Novel Cs Dipecat, Wakil Rakyat Bungkam
- ANTARA FOTO/Rivan Awal Lingga
VIVA – 56 pegawai non aktif Komisi Pemberantasan Korupsi (KPK) yang gagal lolos asesmen tes wawasan kebangsaaan atau TWK akan dipecat mulai 30 September 2021. Suara DPR disorot karena seperti bungkam dan tidak bertaring menyikapi polemik TWK ini.
Hanya segelintir wakil rakyat di Senayan yang mendesak Presiden Joko Widodo harus bersikap dengan merujuk temuan serta rekomendasi Komnas HAM dan Ombudsman RI. Namun, sebagian besar dari mayoritas fraksi di DPR seperti tidak acuh alias cuek.
Pengamat sekaligus pendiri Lingkar Madani Ray Rangkuti menyampaikan sudah menduga DPR tak bernyali dalam kisruh TWK KPK. Ia memprediksi pemecatan 56 pegawai non aktif juga ke depannya tak akan menjadi bahasan DPR dalam rapat dengan KPK.
Dia menyindir DPR bungkam dalam polemik ini karena TWK imbas dari revisi Undang-Undang Komisi Pemberantasan Tindak Pidana Korupsi.

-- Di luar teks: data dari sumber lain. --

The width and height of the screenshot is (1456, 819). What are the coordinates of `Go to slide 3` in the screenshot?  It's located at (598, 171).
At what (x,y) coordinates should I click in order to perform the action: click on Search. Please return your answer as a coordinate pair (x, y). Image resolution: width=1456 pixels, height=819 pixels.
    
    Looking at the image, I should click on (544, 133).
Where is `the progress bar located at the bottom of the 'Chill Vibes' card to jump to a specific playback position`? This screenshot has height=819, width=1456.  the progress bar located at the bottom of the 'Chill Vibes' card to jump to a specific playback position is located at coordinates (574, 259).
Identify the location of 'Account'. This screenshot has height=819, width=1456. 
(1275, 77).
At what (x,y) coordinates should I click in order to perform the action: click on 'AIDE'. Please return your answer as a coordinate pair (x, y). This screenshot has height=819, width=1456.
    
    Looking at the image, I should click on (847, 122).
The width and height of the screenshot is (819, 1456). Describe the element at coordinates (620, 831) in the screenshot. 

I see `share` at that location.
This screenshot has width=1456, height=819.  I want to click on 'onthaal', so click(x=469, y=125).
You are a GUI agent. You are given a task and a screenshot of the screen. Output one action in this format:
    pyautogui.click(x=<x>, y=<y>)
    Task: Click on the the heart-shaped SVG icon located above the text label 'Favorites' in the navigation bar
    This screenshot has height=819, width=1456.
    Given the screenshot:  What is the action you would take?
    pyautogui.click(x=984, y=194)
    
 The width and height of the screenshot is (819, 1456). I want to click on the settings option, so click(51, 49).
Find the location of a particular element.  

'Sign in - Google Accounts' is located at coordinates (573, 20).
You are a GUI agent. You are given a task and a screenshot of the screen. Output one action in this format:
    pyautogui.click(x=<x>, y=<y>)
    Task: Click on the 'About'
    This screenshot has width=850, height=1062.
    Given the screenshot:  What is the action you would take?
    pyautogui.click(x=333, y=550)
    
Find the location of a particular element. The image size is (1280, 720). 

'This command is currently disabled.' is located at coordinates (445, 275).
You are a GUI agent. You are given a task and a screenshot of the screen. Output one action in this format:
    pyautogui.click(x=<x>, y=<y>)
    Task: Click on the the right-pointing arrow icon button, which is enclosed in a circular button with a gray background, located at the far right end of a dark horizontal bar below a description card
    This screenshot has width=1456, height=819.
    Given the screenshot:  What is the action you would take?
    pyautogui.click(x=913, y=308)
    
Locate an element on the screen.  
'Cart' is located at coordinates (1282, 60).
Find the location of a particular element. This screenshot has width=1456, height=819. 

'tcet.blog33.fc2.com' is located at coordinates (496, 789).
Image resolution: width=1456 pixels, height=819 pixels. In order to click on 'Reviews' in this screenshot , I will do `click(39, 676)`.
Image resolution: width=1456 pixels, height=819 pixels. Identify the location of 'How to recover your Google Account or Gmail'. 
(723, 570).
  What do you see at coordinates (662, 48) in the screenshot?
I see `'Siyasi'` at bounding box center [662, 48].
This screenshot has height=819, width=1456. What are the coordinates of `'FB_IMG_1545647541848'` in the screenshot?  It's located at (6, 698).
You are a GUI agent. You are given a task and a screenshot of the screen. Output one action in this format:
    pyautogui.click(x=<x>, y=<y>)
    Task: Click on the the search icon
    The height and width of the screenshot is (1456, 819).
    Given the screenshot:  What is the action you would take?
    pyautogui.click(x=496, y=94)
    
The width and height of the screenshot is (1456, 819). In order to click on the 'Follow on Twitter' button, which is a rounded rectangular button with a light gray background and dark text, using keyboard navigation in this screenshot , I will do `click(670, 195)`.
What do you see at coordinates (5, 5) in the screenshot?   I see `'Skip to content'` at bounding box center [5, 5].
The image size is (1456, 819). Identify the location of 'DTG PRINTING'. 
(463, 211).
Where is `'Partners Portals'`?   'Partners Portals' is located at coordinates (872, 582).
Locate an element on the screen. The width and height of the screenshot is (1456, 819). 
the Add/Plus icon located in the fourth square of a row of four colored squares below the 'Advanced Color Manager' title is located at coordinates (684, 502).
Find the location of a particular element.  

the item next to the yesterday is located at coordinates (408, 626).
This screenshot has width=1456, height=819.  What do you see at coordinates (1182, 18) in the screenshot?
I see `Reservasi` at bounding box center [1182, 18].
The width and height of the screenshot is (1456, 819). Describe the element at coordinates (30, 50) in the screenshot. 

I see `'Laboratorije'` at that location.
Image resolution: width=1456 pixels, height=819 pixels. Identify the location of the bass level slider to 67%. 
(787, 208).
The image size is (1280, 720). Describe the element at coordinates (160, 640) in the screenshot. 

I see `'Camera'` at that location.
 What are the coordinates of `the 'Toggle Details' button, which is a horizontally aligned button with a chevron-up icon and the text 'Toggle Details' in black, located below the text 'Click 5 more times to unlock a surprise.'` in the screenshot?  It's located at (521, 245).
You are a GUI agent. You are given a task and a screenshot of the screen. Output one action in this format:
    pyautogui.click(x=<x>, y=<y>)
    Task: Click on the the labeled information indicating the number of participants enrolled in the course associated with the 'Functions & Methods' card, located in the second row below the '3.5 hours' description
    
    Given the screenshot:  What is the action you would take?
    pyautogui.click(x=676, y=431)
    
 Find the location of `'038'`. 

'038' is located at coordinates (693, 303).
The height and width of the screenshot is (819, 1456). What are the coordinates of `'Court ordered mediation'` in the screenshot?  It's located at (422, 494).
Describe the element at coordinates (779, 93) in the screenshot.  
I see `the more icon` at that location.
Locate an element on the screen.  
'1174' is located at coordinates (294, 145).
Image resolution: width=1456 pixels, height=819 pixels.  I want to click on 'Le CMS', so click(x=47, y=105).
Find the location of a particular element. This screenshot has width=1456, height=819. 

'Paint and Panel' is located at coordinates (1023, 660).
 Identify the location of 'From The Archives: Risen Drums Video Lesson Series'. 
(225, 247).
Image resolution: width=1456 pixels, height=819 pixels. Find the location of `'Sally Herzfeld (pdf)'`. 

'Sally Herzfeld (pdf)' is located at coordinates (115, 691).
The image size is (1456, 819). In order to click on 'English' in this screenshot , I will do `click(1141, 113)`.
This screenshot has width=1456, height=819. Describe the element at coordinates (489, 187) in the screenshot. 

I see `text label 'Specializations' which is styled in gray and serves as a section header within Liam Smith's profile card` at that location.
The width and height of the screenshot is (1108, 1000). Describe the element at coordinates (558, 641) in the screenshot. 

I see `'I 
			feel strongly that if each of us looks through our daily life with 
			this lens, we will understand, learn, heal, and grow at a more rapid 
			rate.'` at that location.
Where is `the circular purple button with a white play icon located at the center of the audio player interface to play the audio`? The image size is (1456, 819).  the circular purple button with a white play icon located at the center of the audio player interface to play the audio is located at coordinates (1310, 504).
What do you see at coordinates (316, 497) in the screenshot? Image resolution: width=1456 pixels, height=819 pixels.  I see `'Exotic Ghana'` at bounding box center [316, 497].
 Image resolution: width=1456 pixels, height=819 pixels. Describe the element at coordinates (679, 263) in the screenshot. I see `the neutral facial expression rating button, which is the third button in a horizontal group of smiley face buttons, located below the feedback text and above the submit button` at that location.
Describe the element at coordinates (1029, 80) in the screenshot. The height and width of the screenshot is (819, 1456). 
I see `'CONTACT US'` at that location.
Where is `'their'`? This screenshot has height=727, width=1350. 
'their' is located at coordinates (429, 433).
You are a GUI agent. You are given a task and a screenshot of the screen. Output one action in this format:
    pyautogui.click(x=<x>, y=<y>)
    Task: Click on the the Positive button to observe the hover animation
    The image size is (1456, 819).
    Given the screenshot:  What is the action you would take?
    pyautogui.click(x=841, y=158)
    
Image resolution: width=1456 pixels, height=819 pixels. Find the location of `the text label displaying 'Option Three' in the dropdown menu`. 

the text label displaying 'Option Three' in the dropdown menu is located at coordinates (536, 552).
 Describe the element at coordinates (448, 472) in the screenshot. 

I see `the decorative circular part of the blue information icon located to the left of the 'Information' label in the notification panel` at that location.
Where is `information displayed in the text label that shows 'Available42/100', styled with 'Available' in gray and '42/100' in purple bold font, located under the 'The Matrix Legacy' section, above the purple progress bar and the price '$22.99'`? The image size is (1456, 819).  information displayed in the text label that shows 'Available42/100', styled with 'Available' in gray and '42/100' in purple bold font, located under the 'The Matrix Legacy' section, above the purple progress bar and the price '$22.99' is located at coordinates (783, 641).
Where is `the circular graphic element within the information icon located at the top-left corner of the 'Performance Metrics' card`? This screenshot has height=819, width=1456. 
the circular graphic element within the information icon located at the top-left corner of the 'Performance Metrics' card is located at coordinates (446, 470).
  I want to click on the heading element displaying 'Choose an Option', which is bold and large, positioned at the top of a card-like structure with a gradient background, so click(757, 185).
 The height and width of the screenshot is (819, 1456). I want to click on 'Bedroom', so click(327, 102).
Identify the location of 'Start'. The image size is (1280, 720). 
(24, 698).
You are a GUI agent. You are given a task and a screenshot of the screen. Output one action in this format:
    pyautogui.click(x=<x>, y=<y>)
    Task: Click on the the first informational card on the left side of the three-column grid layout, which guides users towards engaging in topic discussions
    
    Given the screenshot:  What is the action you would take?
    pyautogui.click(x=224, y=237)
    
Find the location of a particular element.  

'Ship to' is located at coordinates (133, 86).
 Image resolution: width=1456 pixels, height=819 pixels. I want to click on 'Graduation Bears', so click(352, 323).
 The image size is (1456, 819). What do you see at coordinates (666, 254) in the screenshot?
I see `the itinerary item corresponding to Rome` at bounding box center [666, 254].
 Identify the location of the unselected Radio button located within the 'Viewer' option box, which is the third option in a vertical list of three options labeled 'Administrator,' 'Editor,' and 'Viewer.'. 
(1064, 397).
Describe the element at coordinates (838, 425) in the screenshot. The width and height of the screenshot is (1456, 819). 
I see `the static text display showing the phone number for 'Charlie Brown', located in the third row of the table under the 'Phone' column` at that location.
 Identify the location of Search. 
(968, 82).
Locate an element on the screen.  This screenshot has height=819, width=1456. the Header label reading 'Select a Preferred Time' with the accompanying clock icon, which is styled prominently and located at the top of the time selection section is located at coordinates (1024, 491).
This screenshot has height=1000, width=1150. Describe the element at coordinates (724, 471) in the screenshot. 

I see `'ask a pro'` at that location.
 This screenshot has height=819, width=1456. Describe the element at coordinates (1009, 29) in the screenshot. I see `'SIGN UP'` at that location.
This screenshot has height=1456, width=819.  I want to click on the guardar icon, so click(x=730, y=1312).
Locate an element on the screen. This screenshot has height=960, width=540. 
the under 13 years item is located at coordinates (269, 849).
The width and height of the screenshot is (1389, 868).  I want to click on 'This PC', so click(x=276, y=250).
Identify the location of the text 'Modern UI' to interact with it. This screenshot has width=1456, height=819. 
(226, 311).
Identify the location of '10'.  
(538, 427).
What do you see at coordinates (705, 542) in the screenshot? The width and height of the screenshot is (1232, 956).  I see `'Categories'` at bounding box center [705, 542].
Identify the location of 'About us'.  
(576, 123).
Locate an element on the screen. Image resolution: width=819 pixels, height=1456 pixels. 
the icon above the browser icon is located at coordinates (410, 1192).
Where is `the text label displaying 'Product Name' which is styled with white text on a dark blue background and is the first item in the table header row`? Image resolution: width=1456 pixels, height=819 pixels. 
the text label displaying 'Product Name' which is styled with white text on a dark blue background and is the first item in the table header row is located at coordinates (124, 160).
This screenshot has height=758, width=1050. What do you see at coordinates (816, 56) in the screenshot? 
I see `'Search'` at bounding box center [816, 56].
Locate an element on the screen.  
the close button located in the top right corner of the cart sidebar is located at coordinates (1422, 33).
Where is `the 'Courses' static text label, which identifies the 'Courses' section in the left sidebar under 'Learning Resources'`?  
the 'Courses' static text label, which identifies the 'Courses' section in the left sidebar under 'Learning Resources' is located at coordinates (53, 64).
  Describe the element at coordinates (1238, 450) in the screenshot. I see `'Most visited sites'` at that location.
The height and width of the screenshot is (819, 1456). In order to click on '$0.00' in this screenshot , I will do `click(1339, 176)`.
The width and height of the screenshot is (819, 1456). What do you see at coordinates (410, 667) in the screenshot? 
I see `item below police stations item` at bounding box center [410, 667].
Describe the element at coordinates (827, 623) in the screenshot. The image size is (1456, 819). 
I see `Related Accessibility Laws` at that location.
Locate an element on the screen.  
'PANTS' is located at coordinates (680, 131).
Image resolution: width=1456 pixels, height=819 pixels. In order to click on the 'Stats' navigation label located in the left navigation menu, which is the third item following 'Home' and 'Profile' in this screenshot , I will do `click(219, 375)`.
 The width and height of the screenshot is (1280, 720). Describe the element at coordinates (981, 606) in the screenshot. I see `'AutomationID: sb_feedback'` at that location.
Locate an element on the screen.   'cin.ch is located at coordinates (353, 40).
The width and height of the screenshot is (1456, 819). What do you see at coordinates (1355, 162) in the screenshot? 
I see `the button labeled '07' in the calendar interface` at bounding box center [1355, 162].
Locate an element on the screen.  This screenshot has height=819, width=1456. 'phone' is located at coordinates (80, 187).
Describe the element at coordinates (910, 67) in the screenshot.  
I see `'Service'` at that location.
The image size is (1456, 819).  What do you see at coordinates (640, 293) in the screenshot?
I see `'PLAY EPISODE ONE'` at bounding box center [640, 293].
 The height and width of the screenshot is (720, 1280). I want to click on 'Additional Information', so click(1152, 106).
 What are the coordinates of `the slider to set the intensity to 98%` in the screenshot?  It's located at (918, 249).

Menurut Ray, KPK sekarang sebagai produk desain DPR, bukan rakyat Indonesia.Â
"Keharusan staf KPK menjadi PNS adalah salah satu poin sebabnya. Dan, revisi UU ini merupakan hak inisiatif DPR. Kan lucu, kalau DPR menyikapi sebaliknya terkait polemik ini," kata Ray kepada VIVA, Selasa, 21 September 2021.
Ray mengkritisi elite politisi saat ini memiliki semangat rendah dalam pemberantasan korupsi. Ia bilang cara pandang elite parpol bahwa mereka yang terjerat korupsi merupakan korban bukan subjek yang layak dihukum.Â
"Cara pandang seperti inilah yang membuat DPR bersikukuh melakukan revisi UU KPK sekalipun ditolak banyak warga negara," sebut Ray.
Pun, ia menyindir alumni aktivis 1998 yang saat ini berada di parpol dan parlemen Senayan namun tak ada suara kritisnya. "Pemberantasan korupsi adalah poin penting dari amanah reformasi. Jadi diamnya mereka terasa sangat memilukan," tutur Ray.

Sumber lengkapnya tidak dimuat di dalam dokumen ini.